Monday, Mar. 31, 1941
A Crutch for Cripple Creek
In Colorado's famous old Cripple Creek mining district, which produced $24,986.990 worth of gold in its peak year (1901), men have been boring a tunnel for 20 months in search of pay dirt. Last month they found it. Water gushed from the rock, sent them scurrying from their tunnel. Soon the flow reached 20,000 gallons a minute--enough to cover an acre of ground to a depth of 100 ft. in a single day. The water level in Cripple Creek's long-flooded mines dropped fast. By last week the 2,600-foot-deep Ajax mine (formerly workable only with constant pumping) was dry all the way to the bottom. With the water draining from the mines, an estimated $13,000,000 in gold deposits was being uncovered and Cripple Creek was ready for another boom.

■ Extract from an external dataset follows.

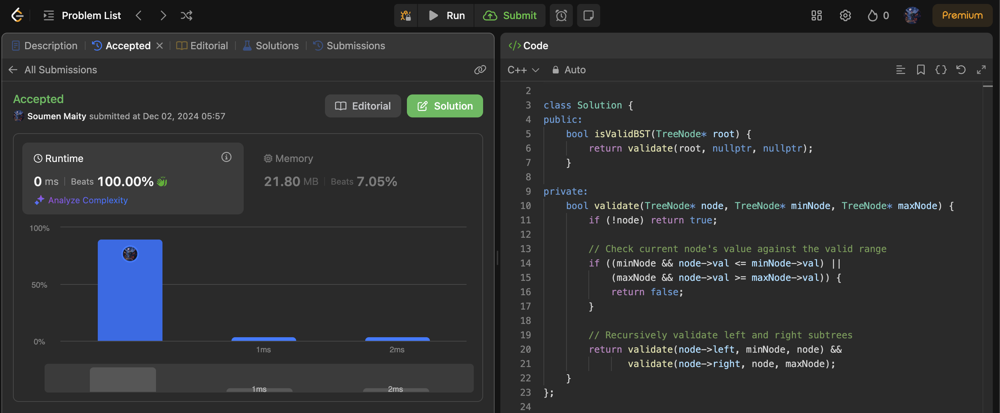
Task: Open the debugger icon beside Run
Action: (405, 15)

The Cripple Creek field (said to be named for a stream in which a cow once acquired a limp by getting stuck in the mud) is 36 square miles of volcanic rock on the southwestern slope of Pikes Peak. There, half-century ago, men's fortunes boiled as furiously as had the prehistoric lava which formed the plateau. A cowhand named Bob Womack, after digging so many holes that he endangered the lives of his employers' cattle, made the first strike in 1891, went on a spree, and discovered next morning that he had sold his claim for $500. Since then some $381,000,000 in gold has been taken from the field.

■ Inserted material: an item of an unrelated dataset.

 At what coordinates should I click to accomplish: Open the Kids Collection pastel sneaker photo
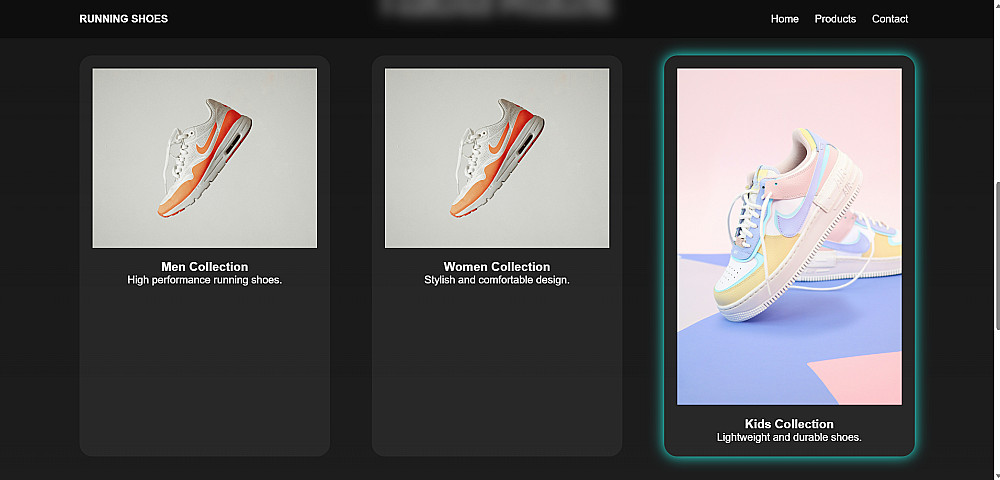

After 1900 the Cripple Creek boom flattened out. Although the field was 9,500-11,000 ft. above sea level, the miners, as they went deeper, met a mass of spongy rock in a pocket of granite where water had collected for centuries. One tunnel, blasted through the granite in 1903, drained away some of the water. Another, finished just before World War I, gave Cripple Creek another lease on life. But by 1930 the boom days were gone.
Present owner of many of the mines (as well as the field's ore mill and railroad) is Golden Cycle Corp. After the town of Cripple Creek was refused a Federal loan to dig a third drainage tunnel, Golden Cycle decided to risk about $2,000,000 of its own money.
The tunnel is 3,300 ft. below ground, will be about 32,000 ft. long; Golden Cycle claims that it will be the longest of its kind ever dug. The company hopes to sell the water for irrigation purposes. New ore discoveries also will foot part of the bill; last month the diggers struck a vein assaying $65 a ton, six times as much as most of the ore now mined from the field.